§ TASK PROMPT
Quote the lines below word for word, beginning with the line that contains "Open the notifications bell icon" and ending after the line that contains "[x=1255, y=657]".

§ DATA FOR PROCESSING
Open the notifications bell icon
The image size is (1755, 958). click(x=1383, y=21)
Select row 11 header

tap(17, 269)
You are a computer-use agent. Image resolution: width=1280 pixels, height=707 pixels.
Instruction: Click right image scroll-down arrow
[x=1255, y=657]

==

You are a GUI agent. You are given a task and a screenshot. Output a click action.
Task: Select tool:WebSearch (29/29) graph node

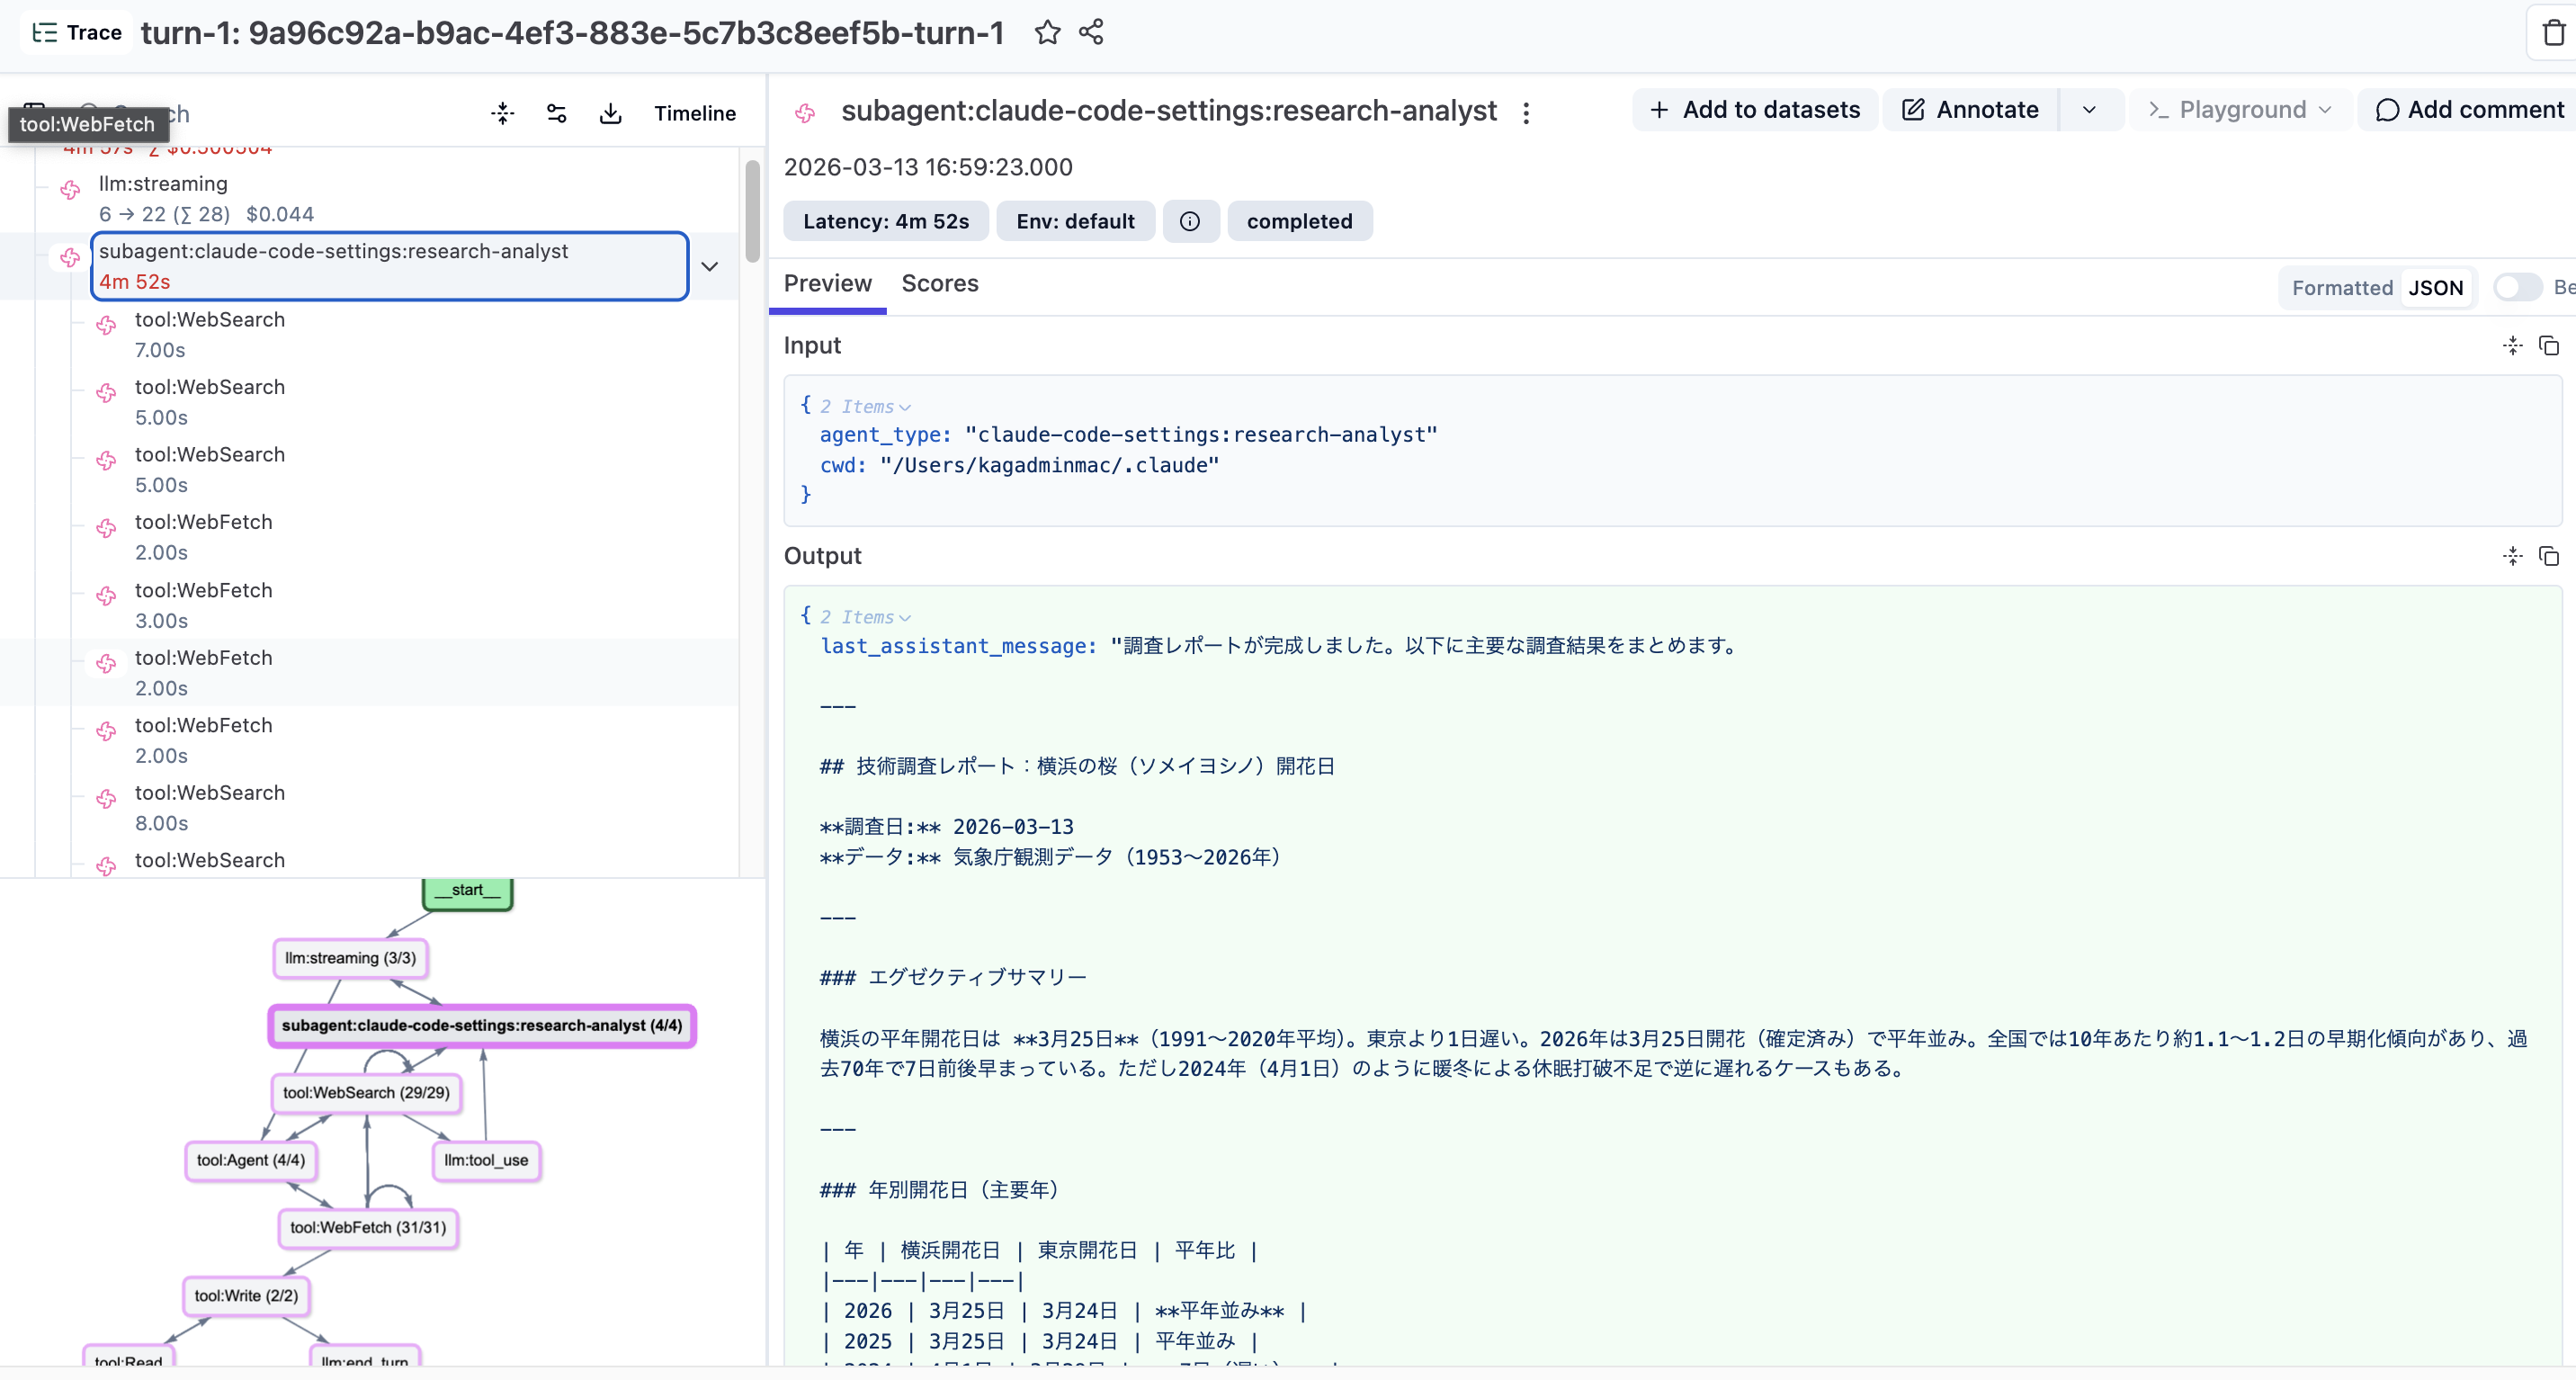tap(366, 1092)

§ FULL ANSWER
Open the notifications bell icon
The image size is (1755, 958). click(x=1383, y=21)
Select row 11 header

tap(17, 269)
You are a computer-use agent. Image resolution: width=1280 pixels, height=707 pixels.
Instruction: Click right image scroll-down arrow
[x=1255, y=657]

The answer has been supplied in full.